In that leather sweater, he can pass for a rockstar, despite having the moral compass of a nocturnal serial killer. The nemesis raises his weapon and croons like a high-voltage hornet, “Bye-bye, Merry.”
There’s a release, a whiz from which she skids around the fountain and catapults sideways. Angling her body, she inverts the board, flipping upside down to dodge the shot.
Merry slams onto the next level. Her ponytail whips around, the pastel rainbow of her skirt making her a delicate target in the dark.
His arrows are incapable of delivering death blows—only archery wielded by members of the Fate Court have that power—but the impact will knock her off the skateboard. It’ll strike hard, which will have a painful effect and punt her to the ground, crippling her long enough for him to catch up and do permanent, hands-on damage.
Malice’s arrow misses by a fraction, impaling the Aphrodite hedge, piercing the goddess’s heart. He releases more projectiles, this time targeting the board’s hardware in the hopes of derailing Merry. She whips the skateboard aslant of the park wall, zipping horizontally along the slab, as if anyone can execute this trick for such an extended length of time.
Well, a person can—so long as that person’s inhuman.
Merry lifts off the wall and strikes the fountain’s third level. From here, she locates the city’s center several blocks away.

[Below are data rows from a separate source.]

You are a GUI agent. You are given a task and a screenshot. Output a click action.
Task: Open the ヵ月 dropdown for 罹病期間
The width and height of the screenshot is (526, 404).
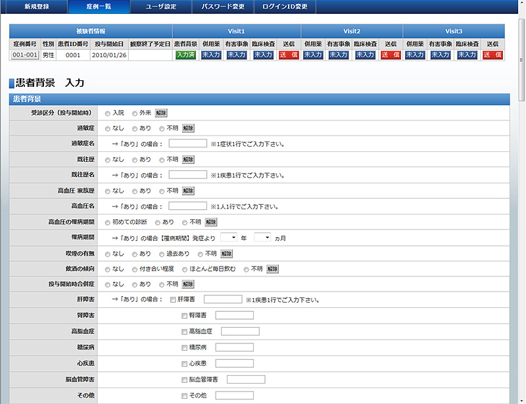tap(262, 237)
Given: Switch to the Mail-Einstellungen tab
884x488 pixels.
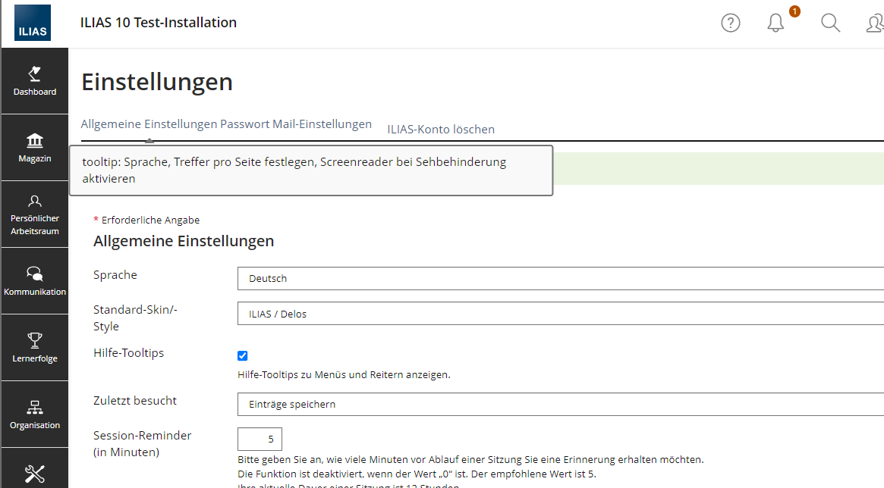Looking at the screenshot, I should tap(322, 124).
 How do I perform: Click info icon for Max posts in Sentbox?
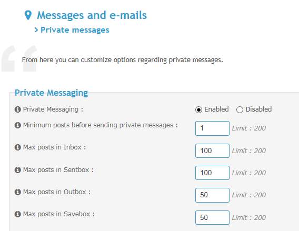coord(17,170)
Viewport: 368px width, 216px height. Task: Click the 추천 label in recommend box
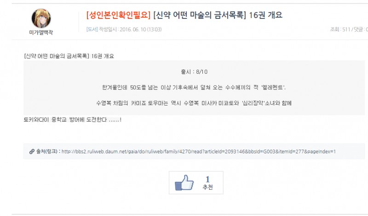(x=208, y=187)
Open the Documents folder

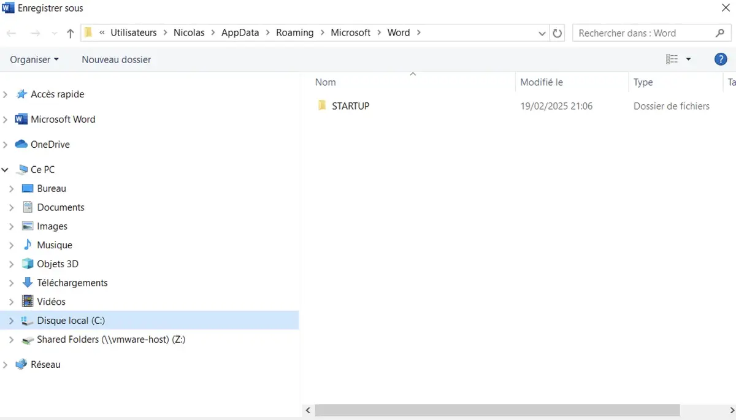click(x=61, y=207)
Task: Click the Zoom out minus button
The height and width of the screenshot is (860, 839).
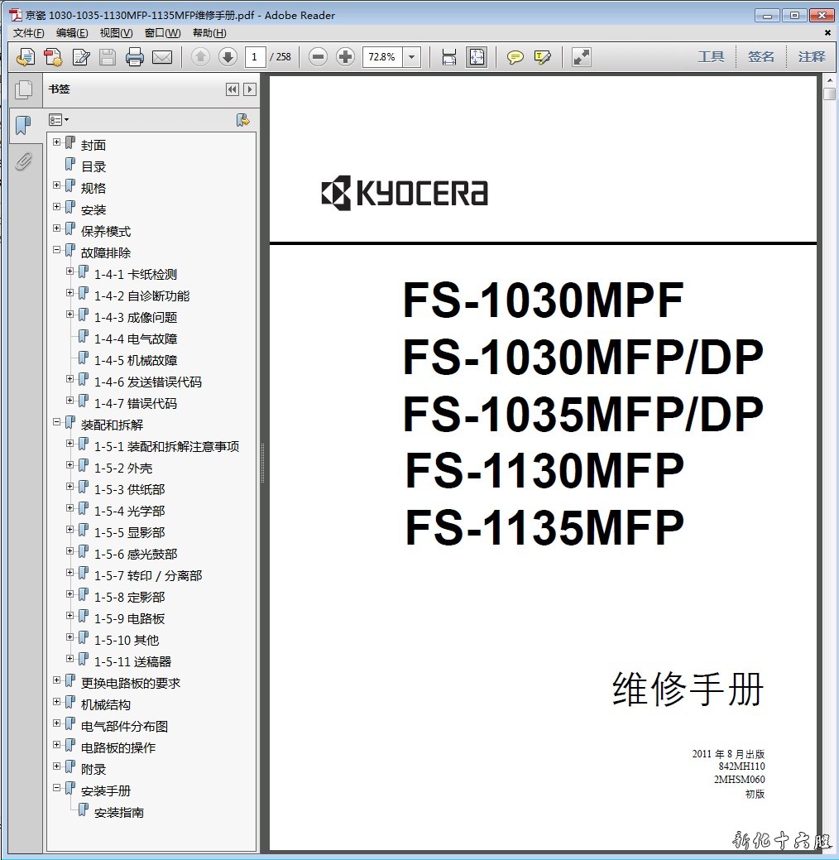Action: click(319, 57)
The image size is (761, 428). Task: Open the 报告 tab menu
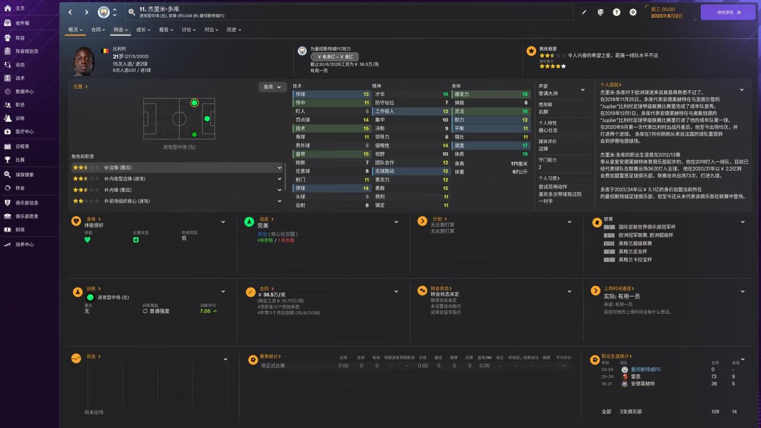click(166, 30)
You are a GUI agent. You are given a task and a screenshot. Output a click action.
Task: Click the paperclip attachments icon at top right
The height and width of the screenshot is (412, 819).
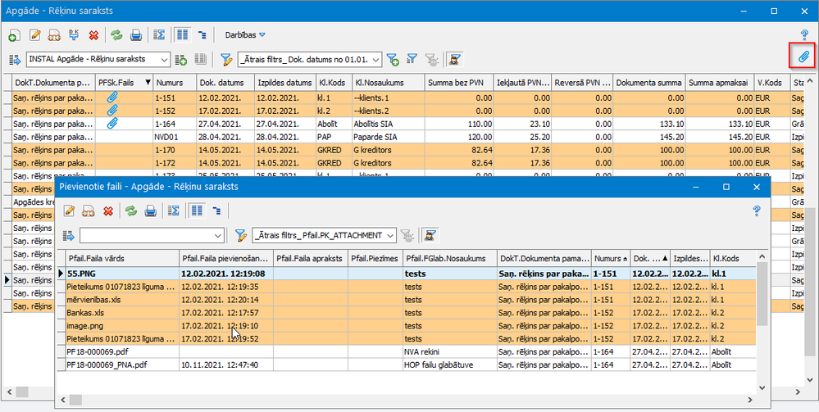pos(804,57)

It’s a towering, twinkling arena of trees that surrounds an extravaganza, a place that tosses lights everywhere like a meteor shower.
It’s the Carnival of Stars. And it’s neutral territory.
Merry assesses the drop from Midnight Park to the street level. From behind, Malice grouses her name while bolting in her direction, getting closer. Smoothing over her skirt and upping the bass on her headphones, she reels back and soars.
She rockets into nothingness, gravity sucking her down, down into a funnel.
The star-blessed vehicle crashes in one piece. The landing rattles her teeth as she skitters across a pothole covered in a filigree of overgrown moss. She pivots and halts, the wheels grating against cement, the board slanting and the tail hitting a sidewalk.